Judy Garland, who was Liza Minnelli's mother for those not as old as I, was one of the greatest singers ever. But in the mid-50s, she was on the black-and-white TV set maybe on the old Ford Star Jubilee Show if you really must know, and she began her song with the words "Here is one of the most beautiful songs ever written. You don't hear it much on TV but it's one of my favorites!"

Then, as the band picked up and the snare drums beat a military cadence, she belt out the words from the get-go, "Mine eyes have seen the Glory of the coming of the Lord, He has trampled out the vineyards where the grapes of wrath are stored," and, way back then, I'd get all choked on my Cheerios because that was bigger than the state of Texas to me.

Several years ago I got that song from the iPod people, along with Kate Smith singing "God Bless America," and the Gaither's dazzling version of "Onward Christian Soldiers," and I play them all the time. That said, I never hear them that, albeit strangely, I don't glow inside because of Luther Masingill.

I know, you are going to call Mayo's right now and tell them they are giving me too many of those baby-blue pills.
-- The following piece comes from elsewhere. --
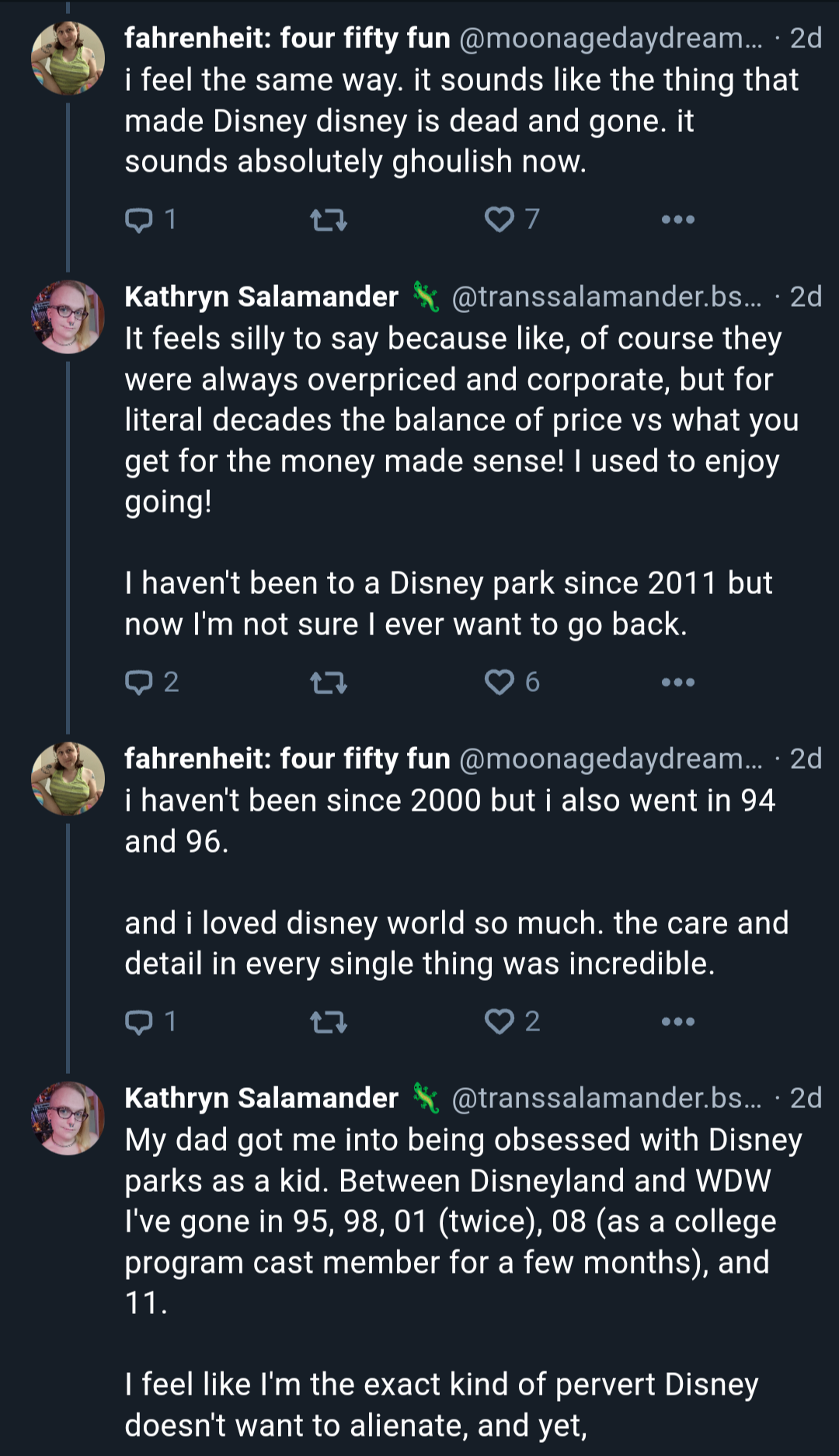Like the post with 7 likes
839x1456 pixels.
[x=511, y=220]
But it dawns on me that as I mourn the days when it was "acceptable" to play "The Battle Hymn of the Republic," and we wouldn't dare not jump to our feet on the first strains of the "Star Spangled Banner," we are missing the chance of a lifetime.

The day is drawing nigh when we'll miss the downtown bus if those of us who are old enough don't pay tribute, in some sort of way, to the 87-year-old marvel who still welcomes Chattanooga to each new morning.
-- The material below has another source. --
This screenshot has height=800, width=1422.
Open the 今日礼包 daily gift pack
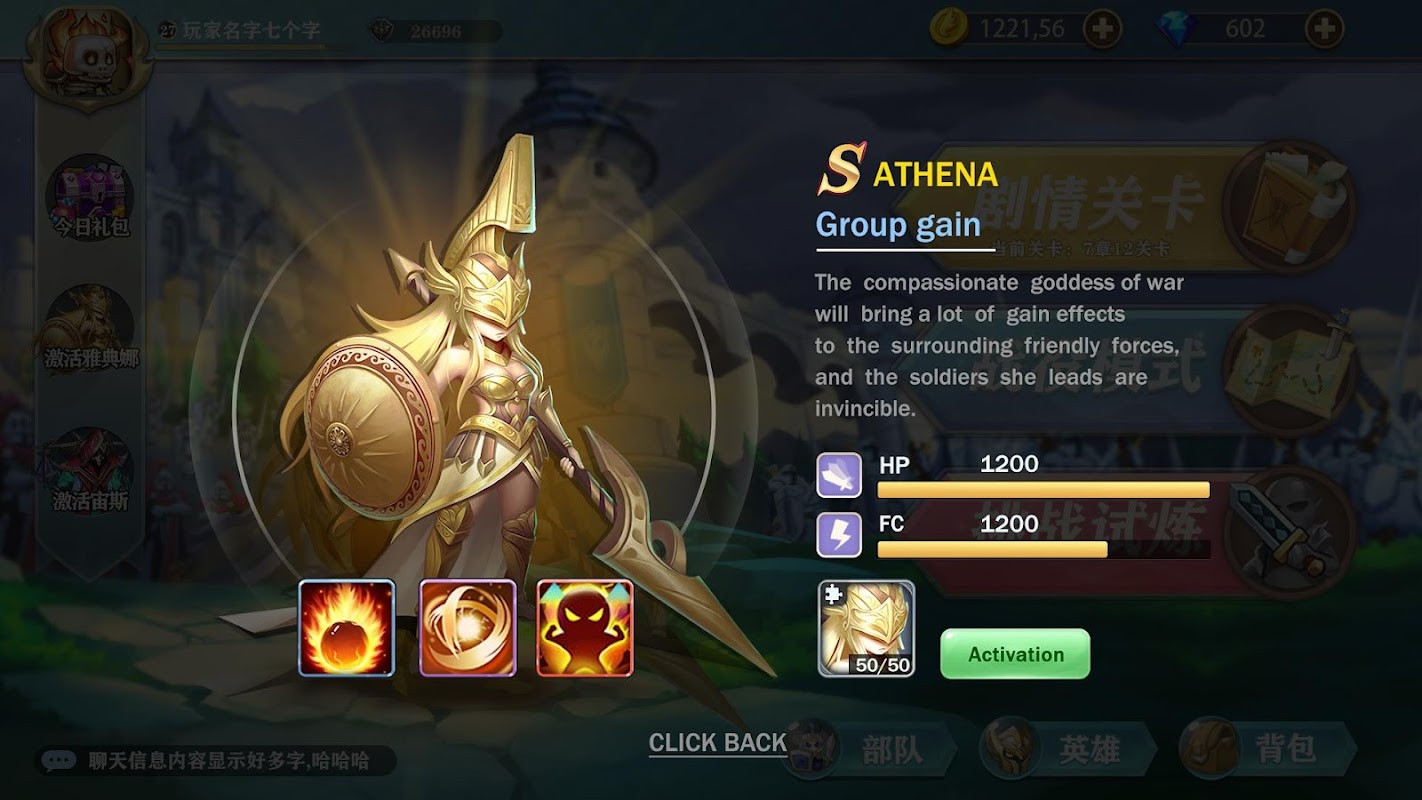click(90, 198)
Luther is said to be the only radio announcer still alive to tell the world of both Pearl Harbor and the 9/11 attack. He was first found by jolly ole Joe Engel pumping gas in 1940, probably down at long-since-gone Don Cherry's down on Broad Street.
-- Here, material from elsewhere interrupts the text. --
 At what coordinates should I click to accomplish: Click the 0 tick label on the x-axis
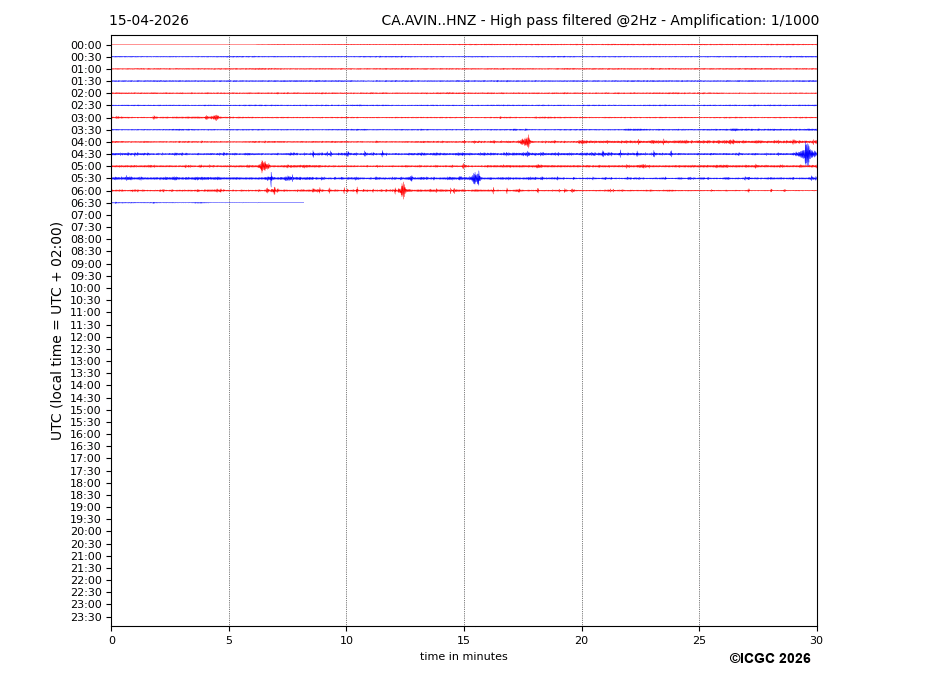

Joe hired him as a telephone receptionist, of all things, but by 1941 he was in the booth every day and, my goodness, what a treasure he has been not just to WDEF but to our entire city. I was still in short pants when I first met him, going to the feed store with my grandfather to hear the yarns Mr. Engel, Gus Chamberlain, Coyle Ricketts, Noble Simmons and a grand host of others would tell every day.

I'm telling you, it was a technicolor bunch long before there was just monocolor TV. Along would come Mrs. Sandlin, to get Joe to sign the Lookouts' payroll checks, and Mr. Engel would always remind me what he claimed WDEF really stood for. It was something like, "Who Didn't Engel Foul?" or something like that. That wasn't it but that's pretty close, if my memory serves true.

Anyhow, it seems to me we ought to get together, a big bunch of us, and put a huge song in Luther's heart before one blessed day "The Voice" goes to join Gus and Sandy and the rest up in the heavens to tell more stories. I really think Mr. Engel will be up there, too, but well, if he's not they'll still speak highly of the real "Barnum of Baseball."

And if we had a big roast for Luther, wouldn't it be swell to play the songs by Judy Garland and Kate Smith and George Beverly Shea that once real long ago was the morning staple when we children would gobble up our Cheerios, this just before getting on our bicycles so the dogs could follow us to school.

I pray I'll always tingle whenever I hear the song Luther used to play, "The Battle Hymn of the Republic," and that I'll never forget to be on the lookout for somebody's lost but much beloved beagle.